Ortal Tamam, niece of Moshe Tamam, a soldier who was kidnapped and murdered in 1984, told Tazpit News Agency what the protest was about: “In a country in which the High Court of Justice does not rule justly, the citizens are forced to fight for justice. This is a depressing reality. The supporters who come here keep on repeating the same concept – the government’s actions are lunacy! There are no other words.”

She further expressed dismay over the fact that four of the released terrorists have Israeli citizenship. “Murderers will be released and will return to Jerusalem, enjoying life right where they committed their crimes; they might even bump into their victims’ families. We will not allow this to happen and will do all we can to stop this, even go on a hunger strike.” Only one Knesset member came to show solidarity. Ortal believes it’s because they are all frightened.

Ortal Tamam was 19 when her uncle was murdered. His murderer now holds an advanced law degree, which he received while serving time in the Israeli prison system.

“We will continue to fight for our values. These are not the values of the bereaved families alone; these are the values shared by us all. This is not only about the bereaved families’ pain; it’s not about right or left, it’s not a question of politics; it’s a battle for values and justice,” Tamam concluded.

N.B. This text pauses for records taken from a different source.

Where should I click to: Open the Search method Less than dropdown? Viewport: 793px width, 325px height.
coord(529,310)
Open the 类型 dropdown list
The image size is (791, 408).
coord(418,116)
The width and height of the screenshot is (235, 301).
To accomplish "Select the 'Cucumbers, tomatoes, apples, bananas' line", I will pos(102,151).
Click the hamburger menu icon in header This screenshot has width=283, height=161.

The bereaved families and other protesters were initially deeply shocked and angered by the Jerusalem municipality’s order to evict a tent they erected near the Prime Minister’s residence. Mayor Nir Barkat later visited them and assured them that they would not be shut down and apologized for the order.

“The bereaved families’ pain is clear; there is not one who does not realize the price these families are paying. I came to show solidarity with these families and their pain. The Israeli Nation has, and is, paying a heavy price as a result of this decision to release the prisoners,” Barkat said. As for the eviction order, Barkat stated that he was not aware that it was issued and that it was their democratic right to demonstrate.

Jerusalem Council member Aryeh King told Tazpit News Agency: “Mayor Barkat heeded the calls of council members not to shut down the demonstration. We came here with the mayor to express our solidarity with the bereaved families and to tell them that they are welcome to stay and serve as a voice for us all. In regards to the terrorists being released into Jerusalem – we will do all in our power and use the law to limit their rights as residents of this city.”